Recently I have been asking myself what it means to do things in God’s strength. The difficulties I face are so great that I sometimes wonder how I am going to keep going at all. Over the past year or so, I have been trying to start working again.

Giving birth to children, trying to juggle work and childcare, and finally giving up my career and ambitions so that I could bring up my children were huge challenges at the time. However, trying to return to the relentless routine of the workplace is also a difficult period in a woman’s life which, I think, goes largely unrecognised. One minute you are at the beck and call of small people, their needs and sicknesses, and the next you are supposed to be punctual, scrubbed clean, well-ironed and thinking about nothing but professional problems.

It is difficult enough if you are slotting back into the job you were doing before you went on maternity leave (I’ve done that too). However, if your old job is long gone and you have to retrain to do a new one, starting on the very bottom rung, the path ahead can seem impossibly difficult.

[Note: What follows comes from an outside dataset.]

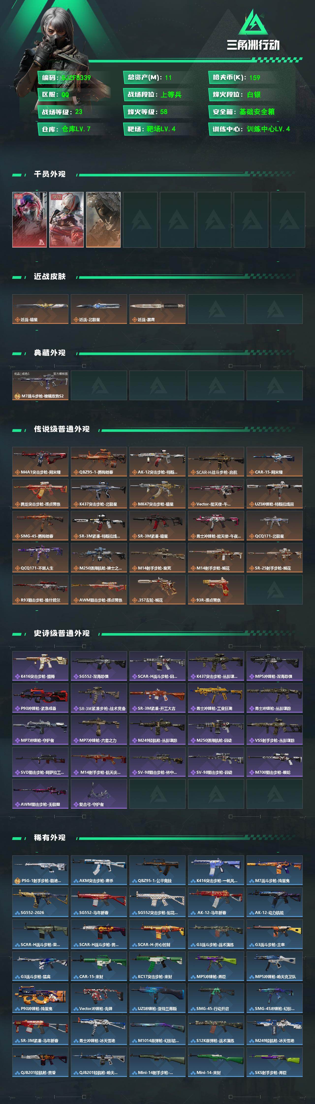Choose the .357左轮 revolver skin card
315x1104 pixels.
tap(157, 590)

Over the last while, I have felt as if I am trying to climb Mount Everest with several kids strapped to my back and without proper equipment. I lumber slowly forwards while lithe young graduates gallop past like gazelles in super-dry clothing with tiny, ultra-lite backpacks strapped to their backs.

A long, long time ago, it feels as if it happened to someone else in a story, although it was actually not much more than a year back, I prayed about whether I should try to do this job. It felt like the right thing to do. In fact, it was the only choice which brought me peace.

It all feels too much

Now that I’m in the thick of it, I just feel confused and exhausted. The job is tiring and there’s so much to learn. Over the last week, the kids and I have all go sick, and what do you do when you have to work and there is no wider family or in-laws or out-laws (to borrow a phrase from one of my in-laws) to help out?

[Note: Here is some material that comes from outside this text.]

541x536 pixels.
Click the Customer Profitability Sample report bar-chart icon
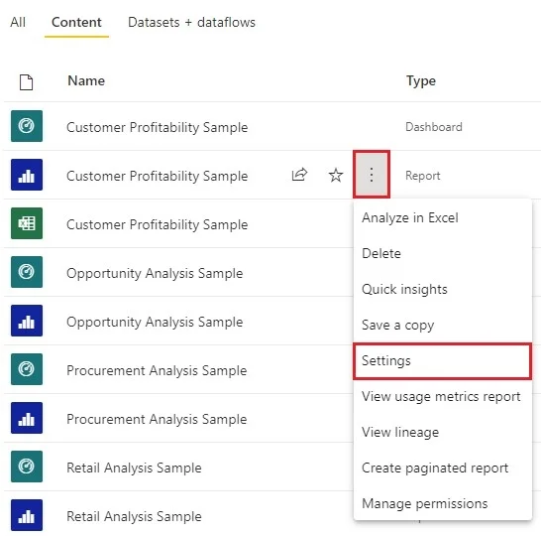tap(27, 175)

Sometimes it all feels too much. I have conversations with God along the lines of, “Are You sure you’ve got the right person, here? It seems like there’s so many other people out there who could do this job better than me. I keep making mistakes. Some days almost feel like an unmitigated disaster. I’m asking You for help, but all these obstacles appear in the way, including the ones made by my own inexperience.”

Keeping going

Two things keep me going. One is Gerard W. Hughe’s advice based on Ignatian spirituality. He says that in a time of desolation, you should never go back on a decision made in a time of consolation. If I’m honest with myself, I can look back on times when I did enjoy doing this work, and when I felt that I had confirmation that I was on the right path.

The other thing which keeps me putting one foot in front of the other, is the thought that it wouldn’t be faith, and I probably wouldn’t be learning much, if God magically cleared every obstacle out of my path.

I often think of the words of Julian of Norwich, the medieval anchoress who lived alone in a cell attached to St Julian’s church in Norwich.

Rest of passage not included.